__Task item__.
Every line of the records below that holds the word "gram" belongs in the answer.

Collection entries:
--- START ---
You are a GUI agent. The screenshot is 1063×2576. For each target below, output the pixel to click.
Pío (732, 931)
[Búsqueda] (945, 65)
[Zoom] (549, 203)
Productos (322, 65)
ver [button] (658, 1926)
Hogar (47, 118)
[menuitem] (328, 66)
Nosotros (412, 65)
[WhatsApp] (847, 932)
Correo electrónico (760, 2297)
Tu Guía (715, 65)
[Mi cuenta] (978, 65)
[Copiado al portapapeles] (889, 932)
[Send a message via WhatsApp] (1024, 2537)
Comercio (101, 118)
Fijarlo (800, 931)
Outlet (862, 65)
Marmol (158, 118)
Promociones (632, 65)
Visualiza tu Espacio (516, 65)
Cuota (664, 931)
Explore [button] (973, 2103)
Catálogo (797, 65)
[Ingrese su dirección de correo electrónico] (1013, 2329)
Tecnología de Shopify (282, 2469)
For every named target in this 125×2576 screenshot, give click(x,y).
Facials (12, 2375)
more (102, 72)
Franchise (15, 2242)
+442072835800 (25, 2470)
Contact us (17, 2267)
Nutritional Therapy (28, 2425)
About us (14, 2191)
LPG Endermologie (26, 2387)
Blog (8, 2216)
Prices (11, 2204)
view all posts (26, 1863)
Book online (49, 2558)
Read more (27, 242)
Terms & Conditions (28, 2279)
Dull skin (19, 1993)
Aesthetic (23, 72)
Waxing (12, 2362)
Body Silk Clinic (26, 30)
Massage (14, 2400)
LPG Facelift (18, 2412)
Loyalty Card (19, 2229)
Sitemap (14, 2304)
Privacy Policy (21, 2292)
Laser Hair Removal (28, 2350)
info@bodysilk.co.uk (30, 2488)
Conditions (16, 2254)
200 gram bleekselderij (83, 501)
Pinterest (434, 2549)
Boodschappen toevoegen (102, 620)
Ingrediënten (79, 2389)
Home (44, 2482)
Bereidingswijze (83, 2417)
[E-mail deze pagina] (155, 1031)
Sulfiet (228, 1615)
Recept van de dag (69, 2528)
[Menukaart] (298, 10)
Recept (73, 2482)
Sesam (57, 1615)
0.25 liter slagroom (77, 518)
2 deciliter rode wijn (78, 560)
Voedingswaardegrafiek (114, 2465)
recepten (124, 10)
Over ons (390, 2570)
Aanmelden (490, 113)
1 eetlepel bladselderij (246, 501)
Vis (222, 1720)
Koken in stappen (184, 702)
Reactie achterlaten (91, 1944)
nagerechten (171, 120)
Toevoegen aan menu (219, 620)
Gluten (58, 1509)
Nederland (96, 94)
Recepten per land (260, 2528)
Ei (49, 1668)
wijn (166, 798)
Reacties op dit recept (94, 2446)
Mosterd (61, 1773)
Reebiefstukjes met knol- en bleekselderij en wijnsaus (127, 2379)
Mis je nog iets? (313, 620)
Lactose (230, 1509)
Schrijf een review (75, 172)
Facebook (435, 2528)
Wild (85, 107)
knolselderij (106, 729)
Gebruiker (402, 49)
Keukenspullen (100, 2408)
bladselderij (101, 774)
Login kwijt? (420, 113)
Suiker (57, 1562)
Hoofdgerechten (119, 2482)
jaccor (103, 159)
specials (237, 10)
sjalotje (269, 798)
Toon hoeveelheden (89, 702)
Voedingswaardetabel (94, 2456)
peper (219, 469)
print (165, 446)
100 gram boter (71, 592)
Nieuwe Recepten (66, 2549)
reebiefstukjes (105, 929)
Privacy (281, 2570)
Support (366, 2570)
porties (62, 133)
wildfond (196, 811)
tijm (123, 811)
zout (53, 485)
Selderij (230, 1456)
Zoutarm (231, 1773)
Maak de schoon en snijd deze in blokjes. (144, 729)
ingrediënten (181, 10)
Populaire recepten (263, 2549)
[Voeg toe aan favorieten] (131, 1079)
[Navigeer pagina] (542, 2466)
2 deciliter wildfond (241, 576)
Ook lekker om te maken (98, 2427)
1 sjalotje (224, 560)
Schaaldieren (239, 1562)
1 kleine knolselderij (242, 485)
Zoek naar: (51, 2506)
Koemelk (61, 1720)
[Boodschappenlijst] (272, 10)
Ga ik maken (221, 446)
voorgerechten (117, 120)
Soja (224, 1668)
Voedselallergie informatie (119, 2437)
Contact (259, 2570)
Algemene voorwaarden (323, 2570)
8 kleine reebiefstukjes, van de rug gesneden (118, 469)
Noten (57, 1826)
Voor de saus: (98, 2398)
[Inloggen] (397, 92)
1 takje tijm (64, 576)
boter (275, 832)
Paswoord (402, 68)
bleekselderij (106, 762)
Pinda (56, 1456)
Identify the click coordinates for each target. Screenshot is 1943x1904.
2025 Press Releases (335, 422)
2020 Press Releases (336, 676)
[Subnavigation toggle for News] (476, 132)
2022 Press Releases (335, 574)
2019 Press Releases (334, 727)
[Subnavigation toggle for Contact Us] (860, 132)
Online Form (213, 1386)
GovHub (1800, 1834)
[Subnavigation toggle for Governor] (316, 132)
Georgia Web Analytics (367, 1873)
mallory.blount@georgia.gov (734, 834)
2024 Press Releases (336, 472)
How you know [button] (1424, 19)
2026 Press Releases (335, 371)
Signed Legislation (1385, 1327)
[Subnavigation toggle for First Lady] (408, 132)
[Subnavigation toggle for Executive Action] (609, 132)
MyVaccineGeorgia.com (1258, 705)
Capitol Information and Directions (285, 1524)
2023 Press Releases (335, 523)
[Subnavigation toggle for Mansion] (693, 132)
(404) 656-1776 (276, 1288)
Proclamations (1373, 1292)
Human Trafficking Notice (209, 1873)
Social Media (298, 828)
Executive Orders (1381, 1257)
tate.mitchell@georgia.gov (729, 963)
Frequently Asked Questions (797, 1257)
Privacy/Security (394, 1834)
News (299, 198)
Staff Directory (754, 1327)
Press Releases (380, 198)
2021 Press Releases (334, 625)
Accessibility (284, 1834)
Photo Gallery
--- END ---
__Finished task__.
200 gram bleekselderij (83, 501)
100 gram boter (71, 592)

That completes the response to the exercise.